Answered Russia queries honestly, Sessions' letter says

WASHINGTON -- Attorney General Jeff Sessions sought Monday to clarify his denial to the Senate about contact with Russian officials during the presidential campaign, testimony that led him to recuse from overseeing federal investigations into meddling by the Kremlin in the U.S. election.

Reports that Sessions met with the Russian ambassador twice during the campaign sparked a storm of demands last week on Capitol Hill for the former U.S. senator from Alabama to recuse himself from the investigations or resign.

He announced his recusal Thursday and promised to send a letter to clarify his January testimony to the Senate Judiciary Committee.

In the letter released Monday, Sessions told his former colleagues that he had correctly answered a question when he said he "did not have communications with Russians" during the campaign.

Sessions reiterated what he told reporters last week: that he had focused on part of the question posed by Sen. Al Franken, D-Minn., that sought to determine what the attorney general would do about "continuing exchange of information during the campaign between Trump's surrogates and intermediaries for the Russian government."

Sessions said in the letter that he answered honestly.

"I did not mention communications I had had with the Russian ambassador over the years because the question did not ask about them," Sessions wrote.

The FBI and the House and Senate intelligence committees are investigating whether anyone on then-candidate Donald Trump's team colluded with Russia's government while the Kremlin was hacking Democratic Party computers and seeking to disrupt Hillary Clinton's campaign.

The Trump administration has denied any improper contacts. Trump ousted his national security adviser, Michael Flynn, last month for misleading the White House about his contacts with Russian Ambassador Sergey Kislyak during the campaign.

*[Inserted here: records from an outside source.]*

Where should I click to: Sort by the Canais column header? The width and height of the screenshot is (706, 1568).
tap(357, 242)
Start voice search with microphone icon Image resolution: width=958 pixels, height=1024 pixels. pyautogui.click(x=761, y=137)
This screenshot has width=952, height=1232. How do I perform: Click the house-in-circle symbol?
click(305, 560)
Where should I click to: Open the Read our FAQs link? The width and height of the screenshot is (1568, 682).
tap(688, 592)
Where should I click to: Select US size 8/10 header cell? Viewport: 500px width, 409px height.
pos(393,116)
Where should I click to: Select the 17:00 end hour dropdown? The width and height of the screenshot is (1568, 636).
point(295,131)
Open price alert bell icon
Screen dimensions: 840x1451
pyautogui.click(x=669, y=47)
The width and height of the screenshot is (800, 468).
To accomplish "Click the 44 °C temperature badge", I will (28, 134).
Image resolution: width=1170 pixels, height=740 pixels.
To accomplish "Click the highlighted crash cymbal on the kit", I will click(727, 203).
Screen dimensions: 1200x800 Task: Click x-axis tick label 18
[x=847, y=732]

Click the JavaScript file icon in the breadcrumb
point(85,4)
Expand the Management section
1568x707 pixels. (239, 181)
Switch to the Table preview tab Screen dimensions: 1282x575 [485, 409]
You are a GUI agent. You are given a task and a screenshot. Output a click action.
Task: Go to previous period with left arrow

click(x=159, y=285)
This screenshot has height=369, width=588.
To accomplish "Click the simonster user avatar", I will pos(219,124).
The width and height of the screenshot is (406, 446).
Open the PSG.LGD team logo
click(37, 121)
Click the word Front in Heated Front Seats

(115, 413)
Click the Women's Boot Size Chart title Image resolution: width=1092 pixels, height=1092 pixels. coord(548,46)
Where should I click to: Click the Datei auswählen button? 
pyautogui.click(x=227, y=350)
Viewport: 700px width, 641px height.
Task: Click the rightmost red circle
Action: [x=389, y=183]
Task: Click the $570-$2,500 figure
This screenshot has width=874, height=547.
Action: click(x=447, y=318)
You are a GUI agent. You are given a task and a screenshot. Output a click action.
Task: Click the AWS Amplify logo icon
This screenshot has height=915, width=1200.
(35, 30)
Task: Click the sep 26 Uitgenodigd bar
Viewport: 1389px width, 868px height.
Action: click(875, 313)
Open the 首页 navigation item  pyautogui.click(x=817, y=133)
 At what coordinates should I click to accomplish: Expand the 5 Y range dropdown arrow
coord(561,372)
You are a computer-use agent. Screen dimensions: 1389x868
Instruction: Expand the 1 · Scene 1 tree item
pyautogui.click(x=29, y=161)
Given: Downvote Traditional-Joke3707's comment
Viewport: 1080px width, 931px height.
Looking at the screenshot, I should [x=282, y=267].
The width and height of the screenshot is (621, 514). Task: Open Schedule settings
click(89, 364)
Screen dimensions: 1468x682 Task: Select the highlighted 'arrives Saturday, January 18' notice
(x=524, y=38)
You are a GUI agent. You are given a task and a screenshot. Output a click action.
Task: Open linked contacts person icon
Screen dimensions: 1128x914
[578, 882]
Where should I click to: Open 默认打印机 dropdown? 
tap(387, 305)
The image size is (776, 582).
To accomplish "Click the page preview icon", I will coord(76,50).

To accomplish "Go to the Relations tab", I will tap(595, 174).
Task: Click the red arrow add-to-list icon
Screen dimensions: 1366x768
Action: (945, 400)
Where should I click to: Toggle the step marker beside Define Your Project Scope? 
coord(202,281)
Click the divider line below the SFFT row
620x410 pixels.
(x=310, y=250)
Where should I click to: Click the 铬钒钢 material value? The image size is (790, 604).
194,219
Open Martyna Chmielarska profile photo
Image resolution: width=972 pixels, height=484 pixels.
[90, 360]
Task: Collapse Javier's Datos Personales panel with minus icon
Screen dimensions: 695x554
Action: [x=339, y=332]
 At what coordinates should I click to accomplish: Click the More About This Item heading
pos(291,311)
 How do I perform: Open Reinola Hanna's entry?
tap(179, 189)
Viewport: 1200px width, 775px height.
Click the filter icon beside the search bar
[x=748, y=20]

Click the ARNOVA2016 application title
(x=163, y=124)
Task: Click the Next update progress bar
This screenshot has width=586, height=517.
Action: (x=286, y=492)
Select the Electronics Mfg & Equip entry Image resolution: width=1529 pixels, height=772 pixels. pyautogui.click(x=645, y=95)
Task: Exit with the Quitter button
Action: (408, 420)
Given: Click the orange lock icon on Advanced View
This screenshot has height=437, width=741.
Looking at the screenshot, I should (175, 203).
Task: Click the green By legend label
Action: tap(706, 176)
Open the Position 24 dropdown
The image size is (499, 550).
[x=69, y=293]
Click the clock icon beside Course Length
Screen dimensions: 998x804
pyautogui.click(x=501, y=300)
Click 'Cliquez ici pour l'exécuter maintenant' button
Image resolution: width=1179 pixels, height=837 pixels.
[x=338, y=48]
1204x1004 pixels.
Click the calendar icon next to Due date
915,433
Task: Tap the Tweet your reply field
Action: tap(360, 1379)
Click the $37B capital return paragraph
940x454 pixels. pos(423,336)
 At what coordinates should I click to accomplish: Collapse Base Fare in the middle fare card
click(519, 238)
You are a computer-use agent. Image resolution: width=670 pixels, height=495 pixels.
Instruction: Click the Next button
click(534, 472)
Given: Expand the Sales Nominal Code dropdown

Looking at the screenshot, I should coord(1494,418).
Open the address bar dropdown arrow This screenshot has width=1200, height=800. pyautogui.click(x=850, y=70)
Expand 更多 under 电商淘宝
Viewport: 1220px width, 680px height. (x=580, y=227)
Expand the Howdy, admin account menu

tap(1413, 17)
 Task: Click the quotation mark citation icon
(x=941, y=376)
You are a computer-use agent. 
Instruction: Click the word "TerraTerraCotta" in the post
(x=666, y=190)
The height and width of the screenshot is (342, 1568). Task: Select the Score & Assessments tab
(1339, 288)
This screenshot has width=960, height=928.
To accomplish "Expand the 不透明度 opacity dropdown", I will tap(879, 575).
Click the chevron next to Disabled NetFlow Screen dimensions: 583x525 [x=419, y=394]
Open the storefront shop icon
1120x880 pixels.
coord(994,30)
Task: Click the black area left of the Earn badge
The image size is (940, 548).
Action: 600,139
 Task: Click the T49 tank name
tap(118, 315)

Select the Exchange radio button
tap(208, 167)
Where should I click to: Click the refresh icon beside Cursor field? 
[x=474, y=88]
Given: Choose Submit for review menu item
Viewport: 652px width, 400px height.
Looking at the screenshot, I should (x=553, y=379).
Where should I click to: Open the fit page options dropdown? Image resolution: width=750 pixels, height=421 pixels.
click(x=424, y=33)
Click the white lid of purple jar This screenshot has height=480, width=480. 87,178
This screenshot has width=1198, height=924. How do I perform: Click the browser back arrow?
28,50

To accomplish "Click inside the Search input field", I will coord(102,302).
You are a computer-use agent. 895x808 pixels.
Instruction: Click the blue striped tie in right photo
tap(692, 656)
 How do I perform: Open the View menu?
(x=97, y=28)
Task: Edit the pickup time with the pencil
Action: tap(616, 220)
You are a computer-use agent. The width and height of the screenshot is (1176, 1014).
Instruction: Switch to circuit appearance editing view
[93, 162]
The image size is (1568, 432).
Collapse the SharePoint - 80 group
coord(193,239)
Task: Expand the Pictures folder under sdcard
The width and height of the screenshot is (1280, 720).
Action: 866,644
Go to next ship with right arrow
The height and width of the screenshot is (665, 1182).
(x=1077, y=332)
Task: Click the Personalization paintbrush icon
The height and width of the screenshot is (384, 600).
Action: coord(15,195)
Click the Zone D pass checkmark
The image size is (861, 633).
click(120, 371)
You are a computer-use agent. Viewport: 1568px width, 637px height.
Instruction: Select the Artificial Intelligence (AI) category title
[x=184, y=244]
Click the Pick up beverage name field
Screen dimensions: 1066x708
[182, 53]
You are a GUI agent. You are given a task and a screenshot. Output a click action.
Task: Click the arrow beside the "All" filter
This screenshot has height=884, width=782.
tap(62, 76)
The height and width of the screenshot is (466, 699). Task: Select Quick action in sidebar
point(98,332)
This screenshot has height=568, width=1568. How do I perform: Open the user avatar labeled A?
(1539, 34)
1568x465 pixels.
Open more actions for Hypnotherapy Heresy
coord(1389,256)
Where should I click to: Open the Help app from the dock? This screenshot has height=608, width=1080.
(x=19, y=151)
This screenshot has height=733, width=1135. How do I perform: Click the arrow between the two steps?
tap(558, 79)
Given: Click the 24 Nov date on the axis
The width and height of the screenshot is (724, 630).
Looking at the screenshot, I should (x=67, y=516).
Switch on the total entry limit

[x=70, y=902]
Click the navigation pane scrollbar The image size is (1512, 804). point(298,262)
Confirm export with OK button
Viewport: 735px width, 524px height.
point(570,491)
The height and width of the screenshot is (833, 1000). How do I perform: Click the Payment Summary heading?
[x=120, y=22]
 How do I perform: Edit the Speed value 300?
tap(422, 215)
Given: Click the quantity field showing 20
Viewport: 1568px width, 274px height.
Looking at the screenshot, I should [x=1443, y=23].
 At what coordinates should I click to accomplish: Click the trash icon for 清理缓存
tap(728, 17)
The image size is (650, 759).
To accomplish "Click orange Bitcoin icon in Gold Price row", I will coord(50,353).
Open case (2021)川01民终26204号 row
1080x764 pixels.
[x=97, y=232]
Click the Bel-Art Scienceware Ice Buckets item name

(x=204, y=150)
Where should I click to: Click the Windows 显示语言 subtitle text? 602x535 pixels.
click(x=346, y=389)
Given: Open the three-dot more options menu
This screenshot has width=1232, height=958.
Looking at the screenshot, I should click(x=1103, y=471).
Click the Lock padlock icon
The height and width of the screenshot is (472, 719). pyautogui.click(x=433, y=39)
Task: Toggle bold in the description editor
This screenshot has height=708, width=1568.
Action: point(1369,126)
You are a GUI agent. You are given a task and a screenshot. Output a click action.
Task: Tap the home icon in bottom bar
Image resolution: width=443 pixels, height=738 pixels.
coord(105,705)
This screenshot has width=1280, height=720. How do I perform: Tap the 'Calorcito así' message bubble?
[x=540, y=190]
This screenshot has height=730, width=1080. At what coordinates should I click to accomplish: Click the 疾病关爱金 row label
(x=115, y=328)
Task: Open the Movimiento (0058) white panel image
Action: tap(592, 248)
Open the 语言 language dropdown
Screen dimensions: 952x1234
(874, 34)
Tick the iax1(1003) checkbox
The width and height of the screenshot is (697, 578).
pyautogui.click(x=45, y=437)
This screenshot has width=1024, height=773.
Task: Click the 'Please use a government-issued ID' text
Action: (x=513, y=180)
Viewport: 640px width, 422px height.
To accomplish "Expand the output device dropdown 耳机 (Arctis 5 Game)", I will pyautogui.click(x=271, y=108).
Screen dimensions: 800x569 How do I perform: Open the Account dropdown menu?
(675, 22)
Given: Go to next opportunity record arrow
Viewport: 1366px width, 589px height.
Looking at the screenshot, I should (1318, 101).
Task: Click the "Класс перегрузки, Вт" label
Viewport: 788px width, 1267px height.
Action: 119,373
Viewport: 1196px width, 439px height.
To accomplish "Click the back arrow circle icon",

The Justice Department disclosed last week that Sessions also met twice with Kislyak in 2016, first after a speech at the Republican National Convention in July and then in a private sit-down meeting in Sessions' Senate office in September.

Justice Department officials have said Sessions had conversations with more than two dozen foreign ambassadors and that his meeting with Kislyak was not unusual. They said he met the Russian diplomat in his capacity as a member of the Armed Services Committee, not as a representative of the Trump campaign.

The day before his sit-down with the Russian, he met the Ukrainian ambassador, for example, they said.

In comments to reporters, Sessions described his encounters with Kislyak as pro forma discussion. He described Kislyak as an "old-style, Soviet-type ambassador" and added that their conversation grew testy over Russia's support for separatists fighting in eastern Ukraine.

A U.S. intelligence report issued Jan. 6, before Trump took office, assessed that Russian President Vladimir Putin had ordered the election-related meddling in an effort to harm Clinton's campaign and help Trump's.

FBI officials have not publicly discussed their investigation.